LOS ANGELES Automotive analysts here predicted the continuation of many broad trends in 2006, including the rise of foreign and luxury-class vehicles.
"No matter the rhetoric of Detroit, the import share will continue to grow," said Wes Brown, analyst with Iceology, Westwood, Calif. He said that Toyota, which nearly topped domestic sales of 2 million units in 2005 for the first time, and far exceeded that figure when including its luxury Lexus and hip Scion divisions, would continue to move inexorably to an overall No. 1 status.
The analysts predicted Toyota of Torrance, Calif., would continue to advertise its contribution to American industry, in contrast to a period when the company was said to have shied away from trumpeting its rising prominence for fear of backlash or even government protectionist intervention.
"They've been running an ad campaign talking about how many jobs they create and how they design their cars in the U.S.," said Brown.
"Toyota's fear of backlash, following a long period of 'voluntary restraint allocation,' is over," said Todd Turner, analyst at Car Concepts, Thousand Oaks, Calif.
Brown said that the success of the luxury market means "more and more people are finding rationalizations for the value of luxury brands, whether it is brand image, features, styling or better quality."
Nearly every luxury line was up through November 2005, according to Car Concepts. The sector volume leaders were Lexus (up 5 percent to 268,000 units), BMW (up 2 percent to 240,000), Cadillac (up 2 percent to 212,000), Acura (up 7 percent to 191,000), Infiniti (up 4 percent to 124,000) and Audi (up 6 percent to 74,000). Smaller volume hits included Land Rover (up 31 percent) and Porsche (up 1 percent) while only Ford's Lincoln division (down 12 percent) and Jaguar (down a dramatic 44 percent) bucked the trend. Mercedes was down only a single tick to 193,000 units.

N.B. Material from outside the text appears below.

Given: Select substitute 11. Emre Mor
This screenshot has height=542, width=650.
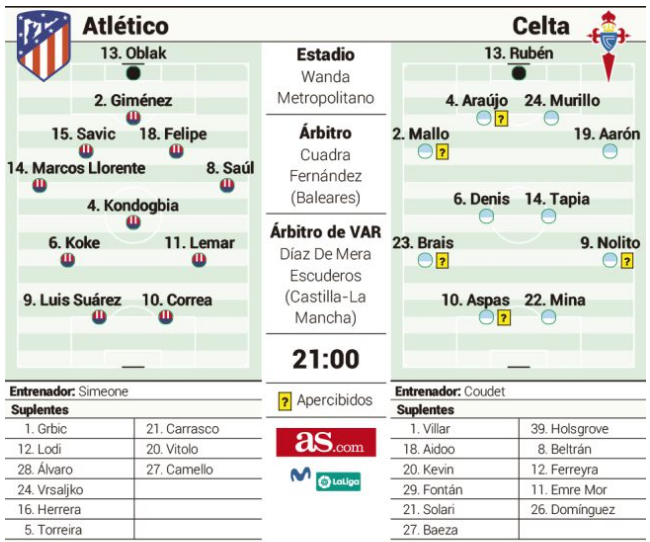Looking at the screenshot, I should pos(569,490).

Turner said that while Honda's division is "vulnerable" because of the failure of the Ridgeline to help expand its offerings to a pickup truck, the Asian nameplates would continue to proliferate. "Nissan will follow a great year with another, entering new segments and expanding U.S. production capacity," he predicted.
Gardena, Calif.-based Nissan sold 862,000 units through November, per Car Concepts data. With Suzuki up a healthy 10 percent on the year and Mazda's volume high (239,000 units) despite being down 2 percent, only Mitsubishi (down 24 percent) and Isuzu (off 56 percent) continue to bottom out.
Turner said Nissan's move to Tennessee would have no long-term impact on the brand, not even damaging its "California car culture" image. "Nissan is keeping its strategic forces and design center here, as well as its advertising agency [Omnicom Group's TBWA\Chiat\Day, Playa Del Rey, Calif.]," he said.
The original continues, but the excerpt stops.